If passengers arriving on flights from Italy and other hotspots were to be registered or interviewed, it would have required co-operation between the Ministry of Health, the Home Office (whose Border Force runs passport control and customs) and the Ministry of Transport. But Matthew Hancock, Priti Patel and Grant Shapps, the heads of their departments, and the civil servants beneath them, were incapable or unwilling to work together. Boris Johnson lacked the leadership or inclination to force them to do so.

So the kinds of monitoring regime found in every other developed country — and many developing countries — was never even attempted. Instead, in July, months after it would have made sense to do so, the Johnson government suddenly began imposing strict quarantine restrictions on international passengers, regardless of whether they had been recently tested or were flying in from countries with low infection rates.

Those who promote lockdowns are all too often those who aren’t hurt economically by them. Funny that.

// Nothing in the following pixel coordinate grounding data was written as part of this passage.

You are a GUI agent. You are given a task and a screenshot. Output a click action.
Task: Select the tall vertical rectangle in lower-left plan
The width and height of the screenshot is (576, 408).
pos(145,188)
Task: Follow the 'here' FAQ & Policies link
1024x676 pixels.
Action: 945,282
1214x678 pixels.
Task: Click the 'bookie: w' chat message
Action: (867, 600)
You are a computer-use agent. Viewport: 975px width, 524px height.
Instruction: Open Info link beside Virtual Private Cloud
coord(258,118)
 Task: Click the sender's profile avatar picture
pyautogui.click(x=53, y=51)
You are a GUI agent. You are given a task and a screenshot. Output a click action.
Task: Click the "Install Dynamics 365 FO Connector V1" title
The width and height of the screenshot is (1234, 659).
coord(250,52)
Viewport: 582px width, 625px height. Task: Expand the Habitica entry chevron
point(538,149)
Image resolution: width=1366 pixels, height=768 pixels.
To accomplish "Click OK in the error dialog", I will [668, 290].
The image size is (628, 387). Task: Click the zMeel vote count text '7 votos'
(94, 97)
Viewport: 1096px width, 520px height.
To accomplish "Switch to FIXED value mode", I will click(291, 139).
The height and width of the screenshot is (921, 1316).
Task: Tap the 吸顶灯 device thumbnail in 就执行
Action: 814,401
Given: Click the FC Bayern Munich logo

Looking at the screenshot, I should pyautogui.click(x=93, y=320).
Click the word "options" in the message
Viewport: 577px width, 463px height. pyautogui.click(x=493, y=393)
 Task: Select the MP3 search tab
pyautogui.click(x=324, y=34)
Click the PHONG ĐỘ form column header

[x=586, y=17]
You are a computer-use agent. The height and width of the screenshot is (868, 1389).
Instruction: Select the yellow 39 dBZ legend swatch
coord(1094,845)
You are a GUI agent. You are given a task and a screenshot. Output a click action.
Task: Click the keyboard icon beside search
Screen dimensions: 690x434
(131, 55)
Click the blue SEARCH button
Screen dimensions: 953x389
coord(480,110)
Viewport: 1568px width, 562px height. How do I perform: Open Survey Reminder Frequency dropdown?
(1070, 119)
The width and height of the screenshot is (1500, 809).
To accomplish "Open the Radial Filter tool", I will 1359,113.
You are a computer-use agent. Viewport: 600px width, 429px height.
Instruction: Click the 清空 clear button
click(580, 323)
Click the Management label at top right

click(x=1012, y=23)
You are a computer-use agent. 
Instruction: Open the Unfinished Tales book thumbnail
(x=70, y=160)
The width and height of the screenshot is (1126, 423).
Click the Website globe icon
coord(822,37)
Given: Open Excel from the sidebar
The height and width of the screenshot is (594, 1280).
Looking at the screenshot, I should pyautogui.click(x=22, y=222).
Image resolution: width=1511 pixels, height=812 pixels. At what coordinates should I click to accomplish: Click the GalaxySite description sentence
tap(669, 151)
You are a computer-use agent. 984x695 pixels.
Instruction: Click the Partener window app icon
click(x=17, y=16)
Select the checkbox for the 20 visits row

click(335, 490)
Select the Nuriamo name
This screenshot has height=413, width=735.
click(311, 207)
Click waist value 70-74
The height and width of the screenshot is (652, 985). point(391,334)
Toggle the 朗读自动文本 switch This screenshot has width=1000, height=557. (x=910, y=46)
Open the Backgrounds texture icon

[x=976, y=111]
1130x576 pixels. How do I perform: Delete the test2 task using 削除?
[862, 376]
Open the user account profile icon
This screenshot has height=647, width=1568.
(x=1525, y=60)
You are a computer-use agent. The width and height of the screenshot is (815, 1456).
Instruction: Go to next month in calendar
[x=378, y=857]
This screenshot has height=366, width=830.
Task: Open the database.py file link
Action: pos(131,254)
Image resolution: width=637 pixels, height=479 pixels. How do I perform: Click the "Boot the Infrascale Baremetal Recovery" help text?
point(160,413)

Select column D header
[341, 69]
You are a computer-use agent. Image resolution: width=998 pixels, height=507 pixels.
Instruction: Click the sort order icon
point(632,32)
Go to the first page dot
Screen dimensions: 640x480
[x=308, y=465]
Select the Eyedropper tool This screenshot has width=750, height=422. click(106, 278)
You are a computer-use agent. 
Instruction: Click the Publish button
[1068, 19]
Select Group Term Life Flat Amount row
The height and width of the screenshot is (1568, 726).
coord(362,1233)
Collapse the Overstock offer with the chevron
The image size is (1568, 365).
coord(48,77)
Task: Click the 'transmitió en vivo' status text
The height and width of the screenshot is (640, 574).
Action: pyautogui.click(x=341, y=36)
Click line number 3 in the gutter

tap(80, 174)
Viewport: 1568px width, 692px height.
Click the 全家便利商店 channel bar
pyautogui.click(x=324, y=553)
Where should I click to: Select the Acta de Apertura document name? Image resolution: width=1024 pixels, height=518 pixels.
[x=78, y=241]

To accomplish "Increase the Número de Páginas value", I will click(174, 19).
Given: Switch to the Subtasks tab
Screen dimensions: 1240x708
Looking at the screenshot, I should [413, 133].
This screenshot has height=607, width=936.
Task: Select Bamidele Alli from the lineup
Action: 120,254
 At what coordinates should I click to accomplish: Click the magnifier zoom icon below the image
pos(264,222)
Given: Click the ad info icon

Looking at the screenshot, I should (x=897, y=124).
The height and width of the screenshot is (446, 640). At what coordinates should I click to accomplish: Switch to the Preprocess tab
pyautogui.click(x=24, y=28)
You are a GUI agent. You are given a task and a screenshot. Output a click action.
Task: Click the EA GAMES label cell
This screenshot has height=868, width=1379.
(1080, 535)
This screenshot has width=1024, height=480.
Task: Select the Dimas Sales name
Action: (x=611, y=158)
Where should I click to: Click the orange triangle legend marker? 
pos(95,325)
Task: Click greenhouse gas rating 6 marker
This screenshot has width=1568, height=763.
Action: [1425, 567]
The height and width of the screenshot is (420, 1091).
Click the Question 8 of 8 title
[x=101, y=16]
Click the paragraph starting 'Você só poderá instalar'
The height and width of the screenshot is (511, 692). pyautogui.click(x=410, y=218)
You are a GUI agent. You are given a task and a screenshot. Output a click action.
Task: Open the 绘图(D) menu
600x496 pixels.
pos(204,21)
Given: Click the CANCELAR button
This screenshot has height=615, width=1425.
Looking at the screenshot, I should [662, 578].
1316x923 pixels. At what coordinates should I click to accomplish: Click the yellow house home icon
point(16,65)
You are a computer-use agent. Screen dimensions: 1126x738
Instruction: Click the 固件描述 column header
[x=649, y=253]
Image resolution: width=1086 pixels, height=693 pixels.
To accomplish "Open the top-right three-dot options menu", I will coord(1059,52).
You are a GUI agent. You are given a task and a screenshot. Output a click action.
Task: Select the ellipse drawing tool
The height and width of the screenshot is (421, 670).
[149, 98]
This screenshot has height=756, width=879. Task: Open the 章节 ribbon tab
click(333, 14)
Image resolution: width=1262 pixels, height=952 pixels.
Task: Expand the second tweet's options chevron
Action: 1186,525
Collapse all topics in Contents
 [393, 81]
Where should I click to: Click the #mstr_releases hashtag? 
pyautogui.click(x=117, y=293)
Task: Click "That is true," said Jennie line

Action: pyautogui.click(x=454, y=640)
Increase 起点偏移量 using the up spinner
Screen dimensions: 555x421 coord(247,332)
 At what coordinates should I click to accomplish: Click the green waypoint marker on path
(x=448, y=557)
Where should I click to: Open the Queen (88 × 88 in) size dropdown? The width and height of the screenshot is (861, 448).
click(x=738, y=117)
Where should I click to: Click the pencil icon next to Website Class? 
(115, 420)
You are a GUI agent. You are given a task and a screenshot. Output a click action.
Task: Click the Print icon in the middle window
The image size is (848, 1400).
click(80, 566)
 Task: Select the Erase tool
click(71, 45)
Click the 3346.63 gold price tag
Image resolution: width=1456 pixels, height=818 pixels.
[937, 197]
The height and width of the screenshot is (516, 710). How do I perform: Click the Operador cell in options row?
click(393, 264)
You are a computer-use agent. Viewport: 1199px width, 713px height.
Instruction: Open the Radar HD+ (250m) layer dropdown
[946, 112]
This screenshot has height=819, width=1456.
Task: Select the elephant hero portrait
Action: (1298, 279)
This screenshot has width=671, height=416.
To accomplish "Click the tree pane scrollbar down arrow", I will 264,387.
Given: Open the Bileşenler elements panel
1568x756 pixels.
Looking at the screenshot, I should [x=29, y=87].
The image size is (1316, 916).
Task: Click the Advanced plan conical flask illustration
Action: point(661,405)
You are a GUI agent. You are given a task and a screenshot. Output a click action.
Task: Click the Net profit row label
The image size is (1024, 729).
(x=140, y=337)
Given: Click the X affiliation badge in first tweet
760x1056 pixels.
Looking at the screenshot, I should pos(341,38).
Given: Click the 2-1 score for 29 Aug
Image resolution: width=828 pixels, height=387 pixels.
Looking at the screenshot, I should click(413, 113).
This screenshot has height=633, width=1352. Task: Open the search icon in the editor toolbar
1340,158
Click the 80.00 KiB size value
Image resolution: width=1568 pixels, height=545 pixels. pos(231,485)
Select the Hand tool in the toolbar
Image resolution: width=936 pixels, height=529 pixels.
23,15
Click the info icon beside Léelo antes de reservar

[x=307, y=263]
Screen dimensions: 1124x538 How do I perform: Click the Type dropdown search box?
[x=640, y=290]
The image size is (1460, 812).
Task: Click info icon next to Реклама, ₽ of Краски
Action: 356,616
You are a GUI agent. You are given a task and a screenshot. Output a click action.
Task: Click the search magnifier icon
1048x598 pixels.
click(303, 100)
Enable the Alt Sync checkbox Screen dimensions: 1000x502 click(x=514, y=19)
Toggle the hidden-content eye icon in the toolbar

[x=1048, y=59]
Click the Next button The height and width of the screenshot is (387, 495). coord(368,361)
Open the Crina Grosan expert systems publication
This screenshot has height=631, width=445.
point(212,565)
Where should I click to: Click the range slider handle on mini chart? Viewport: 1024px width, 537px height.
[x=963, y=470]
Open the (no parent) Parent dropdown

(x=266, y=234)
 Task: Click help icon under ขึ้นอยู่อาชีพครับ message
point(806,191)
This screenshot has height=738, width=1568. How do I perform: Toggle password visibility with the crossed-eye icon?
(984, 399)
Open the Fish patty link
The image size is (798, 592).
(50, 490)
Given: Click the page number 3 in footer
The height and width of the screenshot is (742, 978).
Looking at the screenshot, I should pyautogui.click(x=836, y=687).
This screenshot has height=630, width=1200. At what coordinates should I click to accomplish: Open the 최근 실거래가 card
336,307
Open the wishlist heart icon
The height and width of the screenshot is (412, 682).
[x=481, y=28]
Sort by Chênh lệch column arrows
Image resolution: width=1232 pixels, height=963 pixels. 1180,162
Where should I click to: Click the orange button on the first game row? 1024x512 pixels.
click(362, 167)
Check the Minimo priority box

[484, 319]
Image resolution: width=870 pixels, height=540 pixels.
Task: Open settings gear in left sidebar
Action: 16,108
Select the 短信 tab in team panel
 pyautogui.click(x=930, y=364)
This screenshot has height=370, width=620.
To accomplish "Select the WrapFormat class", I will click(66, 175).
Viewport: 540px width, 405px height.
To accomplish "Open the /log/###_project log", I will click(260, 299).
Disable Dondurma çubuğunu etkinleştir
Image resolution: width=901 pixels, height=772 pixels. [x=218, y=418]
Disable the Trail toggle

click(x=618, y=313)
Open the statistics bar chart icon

Like many members of the legion of Guardian columnists and BBC broadcasters who fiercely condemn anyone who expresses worry about the economy as “putting profits before human lives”, [Boris Johnson] belongs to that small but influential part of the population for whom money has never been a real worry, or whose limited experience of life renders them unable to sympathise with the concerns of people who work for or own private businesses.

That so much of the London political and media elite feels something akin to aristocratic disdain for the fortunes of shopkeepers and their ilk is perhaps understandable. After all, you would be hard pressed to find institutions in the UK in which nepotism and hereditary opportunity are more common than in the BBC, the political parties, and even (or especially) the theatre with its actors’ dynasties.

Britain is finished as a serious country.